Pemerintah Kabupaten Kulon Progo, Daerah Istimewa Yogyakarta, akan mempercepat lelang proyek infrastruktur dan program lainnya yang menggunakan dana alokasi khusus pada awal Januari 2021 dalam rangka menggerakkan ekonomi pada kuartal pertama 2021.

Bupati Kulon Progo Sutedjo di Kulon Progo, Rabu, mengatakan Pemerintah Kabupaten Kulon Progo pada 2021 mendapat alokasi dana transfer dari pemerintah pusat sebesar Rp1,16 triliun dengan rincian transfer daerah sebesar Rp1,06 triliun dan dana desa sebesar Rp95,88 miliar.

"Sesuai arahan Presiden Joko Widodo saat menyerahkan Daftar Isian Pelaksanaan Anggaran (DIPA) 2021 nasional secara virtual, tentang percepatan penyerapan anggaran pada kuartal pertama. Oleh karena itu, kami sudah memerintah seluruh Organisasi Perangkat Daerah (OPD) pelaksana anggaran yang didanai APBN agar segera bisa terealisasi," kata Sutedjo.

Ia mengatakan Kulon Progo mendapatkan alokasi dana transfer khusus sebesar Rp302,30 miliar dengan rincian dana alokasi khusus (DAK) fisik sebesar Rp134,19 miliar dan DAK nonfisik sebesar Rp168,18 miliar. Dari DAK tersebut sudah secara rinci penggunaan anggarannya, sehingga OPD teknis untuk menyiapkan segala dokumen yang dibutuhkan secara rinci, cermat, dan transparan supaya proyek dapat dilakukan lelang lebih awal.

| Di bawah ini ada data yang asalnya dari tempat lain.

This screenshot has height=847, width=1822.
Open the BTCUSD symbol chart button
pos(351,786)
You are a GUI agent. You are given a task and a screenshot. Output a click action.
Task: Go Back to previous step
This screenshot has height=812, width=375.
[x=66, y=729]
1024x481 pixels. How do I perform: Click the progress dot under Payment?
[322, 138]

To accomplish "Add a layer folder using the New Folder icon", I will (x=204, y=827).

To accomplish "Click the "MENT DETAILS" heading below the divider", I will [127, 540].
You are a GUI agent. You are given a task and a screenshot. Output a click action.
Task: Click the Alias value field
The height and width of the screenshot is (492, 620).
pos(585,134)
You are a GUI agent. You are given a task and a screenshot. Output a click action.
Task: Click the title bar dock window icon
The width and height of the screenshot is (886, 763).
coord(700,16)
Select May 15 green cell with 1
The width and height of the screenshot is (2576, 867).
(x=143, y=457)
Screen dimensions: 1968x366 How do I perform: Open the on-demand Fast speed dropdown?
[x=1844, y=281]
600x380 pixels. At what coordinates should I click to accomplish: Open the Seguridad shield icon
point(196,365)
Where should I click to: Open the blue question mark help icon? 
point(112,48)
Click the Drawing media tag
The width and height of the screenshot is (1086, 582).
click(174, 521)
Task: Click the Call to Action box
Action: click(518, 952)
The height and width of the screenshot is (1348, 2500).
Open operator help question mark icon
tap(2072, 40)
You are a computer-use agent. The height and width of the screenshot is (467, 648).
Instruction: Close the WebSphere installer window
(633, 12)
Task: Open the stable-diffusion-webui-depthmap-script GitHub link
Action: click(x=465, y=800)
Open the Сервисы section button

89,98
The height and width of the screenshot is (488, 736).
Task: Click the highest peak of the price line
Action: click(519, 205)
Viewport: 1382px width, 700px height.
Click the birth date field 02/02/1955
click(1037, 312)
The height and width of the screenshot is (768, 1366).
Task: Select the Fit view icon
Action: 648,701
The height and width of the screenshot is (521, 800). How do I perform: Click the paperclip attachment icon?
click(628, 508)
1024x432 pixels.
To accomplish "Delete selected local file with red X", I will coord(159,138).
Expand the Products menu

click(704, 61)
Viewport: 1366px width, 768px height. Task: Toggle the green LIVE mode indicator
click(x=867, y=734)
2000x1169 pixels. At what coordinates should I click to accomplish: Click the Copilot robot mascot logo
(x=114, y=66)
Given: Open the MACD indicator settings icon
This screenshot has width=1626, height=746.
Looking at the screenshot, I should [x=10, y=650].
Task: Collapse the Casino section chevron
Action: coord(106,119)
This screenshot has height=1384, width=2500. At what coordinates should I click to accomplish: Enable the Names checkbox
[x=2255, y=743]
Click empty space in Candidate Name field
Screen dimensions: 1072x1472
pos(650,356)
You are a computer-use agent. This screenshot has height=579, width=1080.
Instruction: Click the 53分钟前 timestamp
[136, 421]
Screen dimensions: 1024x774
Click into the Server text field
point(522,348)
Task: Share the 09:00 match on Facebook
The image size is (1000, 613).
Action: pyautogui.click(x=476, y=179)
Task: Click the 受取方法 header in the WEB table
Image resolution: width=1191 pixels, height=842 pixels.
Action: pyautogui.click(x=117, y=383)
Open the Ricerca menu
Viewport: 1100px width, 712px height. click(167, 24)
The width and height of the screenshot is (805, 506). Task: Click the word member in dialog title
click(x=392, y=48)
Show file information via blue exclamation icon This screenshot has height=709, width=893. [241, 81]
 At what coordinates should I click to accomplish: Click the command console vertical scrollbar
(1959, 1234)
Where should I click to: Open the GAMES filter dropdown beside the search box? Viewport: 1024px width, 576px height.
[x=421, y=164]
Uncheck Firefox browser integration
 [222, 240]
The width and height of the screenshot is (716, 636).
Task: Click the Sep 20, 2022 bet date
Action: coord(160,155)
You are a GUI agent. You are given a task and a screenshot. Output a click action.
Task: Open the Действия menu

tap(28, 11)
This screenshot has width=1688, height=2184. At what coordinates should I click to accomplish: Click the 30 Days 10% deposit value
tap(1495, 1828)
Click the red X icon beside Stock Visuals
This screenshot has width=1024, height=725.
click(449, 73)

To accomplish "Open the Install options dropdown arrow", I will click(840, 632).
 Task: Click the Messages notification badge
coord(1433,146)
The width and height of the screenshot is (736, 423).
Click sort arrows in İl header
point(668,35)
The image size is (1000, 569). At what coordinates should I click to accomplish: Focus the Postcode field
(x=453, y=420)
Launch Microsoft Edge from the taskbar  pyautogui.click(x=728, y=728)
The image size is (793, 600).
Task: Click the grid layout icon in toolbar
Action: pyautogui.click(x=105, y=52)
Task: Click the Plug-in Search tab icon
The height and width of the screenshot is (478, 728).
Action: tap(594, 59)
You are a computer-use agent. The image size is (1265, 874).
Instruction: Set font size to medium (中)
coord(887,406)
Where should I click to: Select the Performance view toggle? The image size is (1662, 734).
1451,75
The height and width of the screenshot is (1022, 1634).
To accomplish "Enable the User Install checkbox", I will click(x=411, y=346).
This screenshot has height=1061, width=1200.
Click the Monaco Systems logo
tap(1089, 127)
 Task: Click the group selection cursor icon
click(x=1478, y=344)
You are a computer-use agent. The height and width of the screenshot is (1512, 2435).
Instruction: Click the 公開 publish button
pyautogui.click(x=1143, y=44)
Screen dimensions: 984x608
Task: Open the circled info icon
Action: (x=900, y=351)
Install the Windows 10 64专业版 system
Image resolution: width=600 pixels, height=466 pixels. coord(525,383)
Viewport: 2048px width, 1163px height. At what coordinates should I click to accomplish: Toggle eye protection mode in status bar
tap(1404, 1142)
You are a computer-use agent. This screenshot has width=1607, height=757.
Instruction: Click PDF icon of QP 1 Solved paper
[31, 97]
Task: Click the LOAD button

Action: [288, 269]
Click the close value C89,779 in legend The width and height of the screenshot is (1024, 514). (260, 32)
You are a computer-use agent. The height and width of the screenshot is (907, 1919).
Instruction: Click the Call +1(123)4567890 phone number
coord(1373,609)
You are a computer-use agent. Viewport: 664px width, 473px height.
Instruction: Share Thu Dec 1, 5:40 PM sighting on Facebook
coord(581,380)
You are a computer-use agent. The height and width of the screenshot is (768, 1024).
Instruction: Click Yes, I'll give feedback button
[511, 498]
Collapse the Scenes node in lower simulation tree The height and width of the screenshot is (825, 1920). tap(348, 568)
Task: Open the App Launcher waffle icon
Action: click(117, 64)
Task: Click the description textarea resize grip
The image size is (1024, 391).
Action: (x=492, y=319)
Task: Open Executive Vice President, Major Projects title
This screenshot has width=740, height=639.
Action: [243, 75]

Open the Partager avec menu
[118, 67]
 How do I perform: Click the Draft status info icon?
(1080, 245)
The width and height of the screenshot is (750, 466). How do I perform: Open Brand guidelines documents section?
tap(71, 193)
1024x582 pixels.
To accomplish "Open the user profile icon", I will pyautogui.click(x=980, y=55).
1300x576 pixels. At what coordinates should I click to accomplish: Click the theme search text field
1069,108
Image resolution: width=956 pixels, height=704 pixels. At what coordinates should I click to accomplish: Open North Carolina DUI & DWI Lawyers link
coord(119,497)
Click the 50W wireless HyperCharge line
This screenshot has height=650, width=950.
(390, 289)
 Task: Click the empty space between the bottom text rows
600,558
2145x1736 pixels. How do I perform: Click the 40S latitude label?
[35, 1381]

"Percepatan lelang ini supaya anggaran dari pemerintah pusat terserap dengan baik, pelaksanaan program berjalan tepat waktu, dan terpenting dapat menggerakkan ekonomi wilayah," katanya.

Sutedjo berharap pelaksanaan DAK fisik dan DAK nonfisik ini tidak tertunda, sehingga dapat menggeliatkan perekonomian masyarakat. Ia juga tidak berharap kasus lelang Jalan Mlangsen - Pripih yang gagal kelang yang nilainya lebih dari Rp12 miliar kembali terjadi. Kalau kasus itu kembali terjadi, masyarakat yang akan dirugikan.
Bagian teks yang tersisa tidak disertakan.